*WORK ORDER*: Report the lines of the material that carry the string "agent".

*DATA UNDER STUDY*:
= Beginning of Section =

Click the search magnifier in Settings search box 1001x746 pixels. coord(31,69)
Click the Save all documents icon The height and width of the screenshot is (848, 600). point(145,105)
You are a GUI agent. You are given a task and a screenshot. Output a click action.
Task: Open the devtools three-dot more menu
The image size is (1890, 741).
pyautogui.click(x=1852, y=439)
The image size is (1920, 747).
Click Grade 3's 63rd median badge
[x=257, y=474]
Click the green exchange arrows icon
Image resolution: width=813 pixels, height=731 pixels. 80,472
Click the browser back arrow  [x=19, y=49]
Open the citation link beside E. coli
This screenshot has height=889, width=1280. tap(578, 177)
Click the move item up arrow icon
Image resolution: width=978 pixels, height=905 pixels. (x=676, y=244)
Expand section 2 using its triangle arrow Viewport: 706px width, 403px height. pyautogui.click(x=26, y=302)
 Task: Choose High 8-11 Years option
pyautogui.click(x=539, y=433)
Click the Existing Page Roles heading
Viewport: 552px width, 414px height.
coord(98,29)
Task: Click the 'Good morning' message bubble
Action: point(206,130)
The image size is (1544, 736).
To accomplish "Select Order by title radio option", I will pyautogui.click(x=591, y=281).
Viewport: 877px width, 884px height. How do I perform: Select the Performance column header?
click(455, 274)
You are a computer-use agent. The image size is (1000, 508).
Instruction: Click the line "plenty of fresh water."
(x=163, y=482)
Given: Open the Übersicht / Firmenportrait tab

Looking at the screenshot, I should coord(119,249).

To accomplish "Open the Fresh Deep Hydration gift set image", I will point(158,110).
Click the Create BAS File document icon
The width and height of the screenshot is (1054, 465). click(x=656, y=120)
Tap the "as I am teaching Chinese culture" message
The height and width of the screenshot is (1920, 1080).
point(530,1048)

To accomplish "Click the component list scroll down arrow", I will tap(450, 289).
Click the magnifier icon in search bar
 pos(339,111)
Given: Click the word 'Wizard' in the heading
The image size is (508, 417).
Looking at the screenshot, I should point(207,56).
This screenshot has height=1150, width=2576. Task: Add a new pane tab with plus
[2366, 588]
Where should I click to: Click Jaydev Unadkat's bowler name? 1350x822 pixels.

= End of Section =

*ANSWER SECTION*:
You are a GUI agent. You are given a task and a screenshot. Output a click action.
You are a computer-use agent. The image size is (1000, 508).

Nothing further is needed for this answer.